Collected data entries
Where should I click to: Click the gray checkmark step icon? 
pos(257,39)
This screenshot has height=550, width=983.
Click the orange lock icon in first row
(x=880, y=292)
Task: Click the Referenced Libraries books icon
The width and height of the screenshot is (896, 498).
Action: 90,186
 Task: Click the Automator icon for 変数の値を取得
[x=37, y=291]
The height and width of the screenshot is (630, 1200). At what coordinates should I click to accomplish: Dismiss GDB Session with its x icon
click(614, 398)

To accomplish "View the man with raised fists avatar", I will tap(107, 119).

---

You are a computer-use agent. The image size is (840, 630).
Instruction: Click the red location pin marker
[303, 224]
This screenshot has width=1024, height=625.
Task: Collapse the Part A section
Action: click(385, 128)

...

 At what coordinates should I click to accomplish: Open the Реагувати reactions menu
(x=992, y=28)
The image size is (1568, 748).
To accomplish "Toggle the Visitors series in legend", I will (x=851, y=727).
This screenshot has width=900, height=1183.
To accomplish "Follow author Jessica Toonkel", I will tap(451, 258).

**Task to carry out:**
Counting only those lines of the data above where the word "image" appears, give the number and nothing more.

**Written response:**
2